## Task set
a. According to the blog, who wrote the music for The Great Race?
b. Reproduce the blog word for word, from "And the best" up to and including "They're on to me.".

## Document
-*-*-
Wednesday, 28 May 2008

The Great Race

In 1908 an automobile race was run from New York to Paris. A centenary anniversary was due to be held at the end of this month until China revoked the travel permits due to the Tibet demonstrations.

However what I'm going to discuss here is the kinoscope that was loosely inspired by the original race: Blake Edward's The Great Race.

Now, it's cheesy as hell and it's characters are about a stereotypical as they come.

The hero in white

The moustachioed villain in black

The plucky heroine and suffragette

Is it steampunk? Well not as such. Certainly the concept of steampunk didn't exist in 1965 when it was made. But Professor Fate fits the mad scientist role to a T. His inventions include:


Bicycle Blimps

Rocket cars

Sonic Torpedos

And of course the Hannibal 8

The movie not only plays the foils of hero versus villain, but there's some lovely set pieces in here as well. The drivers travel through the town of Boracho (which is Spanish for "drunk") and have the classic bar room brawl. My favourite though it the lovely "homage" to Anthony Hope's The Prisoner of Zenda.

This time the country is called Carpania, where the Crown Prince Hapnik is the spitting image of Professor Fate.

There is of course a local villain, complete with goatee, who is after the throne

Whom our hero must duel.

There's a little something for everyone in film: comedy, music, dancing, fights, car chases, an explosion or two, possibly the largest pie fight ever filmed, faithful assistants, double crosses and some great music from Henry Mancini.

And the best thing of all?

Natalie Wood in her underwear, covered in custard and cream!

It's one of my favourites and one I can enjoy watching again and again.

Friday, 23 May 2008

They're on to me.

From the Caledon Underground blog.

Obviously security needs tightening...

Sunday, 18 May 2008

A Steampunk article that's very good

While the recent article in the New York Times may get a bigger readership, a recent article in The Phoenix does a better job of trying to explain the different perceptions of what Steampunk is.

More details here

Thursday, 15 May 2008

Still warm sim already attacked by buildings

In a frenzy of sims the latest sim to become part of the Independent State of Caledon is the Duchy of Argylle.

And the new Duke is yours truly.

The Duchess and myself look forward to seeing you for the housewarming!
-*-*-
## Supplied data

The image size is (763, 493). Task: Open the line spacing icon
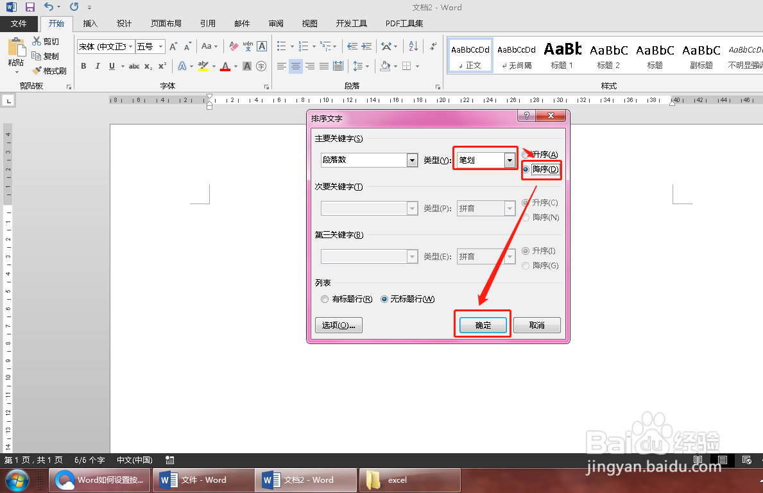point(359,66)

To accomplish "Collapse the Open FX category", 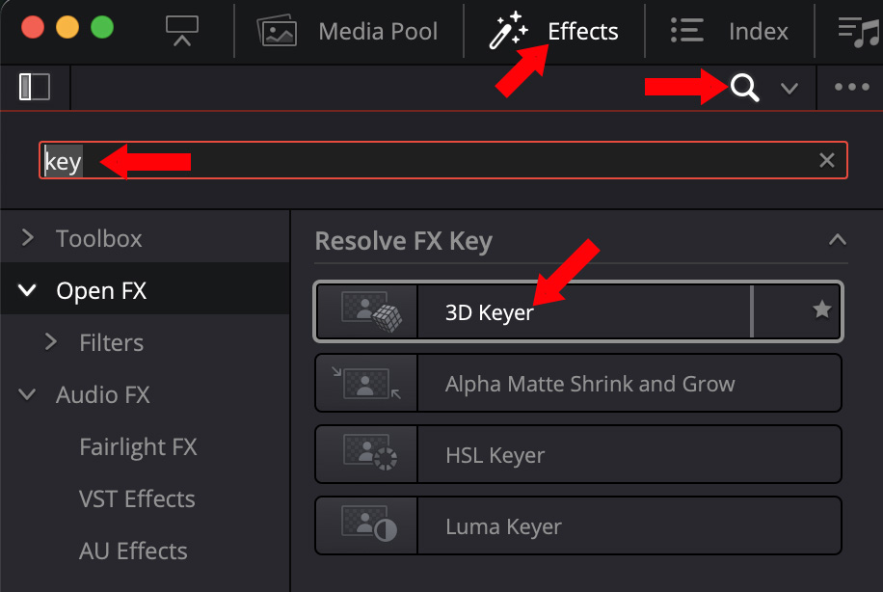I will coord(28,290).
-*-*-
## Answers provided
a. Henry Mancini

b.
And the best thing of all?

Natalie Wood in her underwear, covered in custard and cream!

It's one of my favourites and one I can enjoy watching again and again.

Friday, 23 May 2008

They're on to me.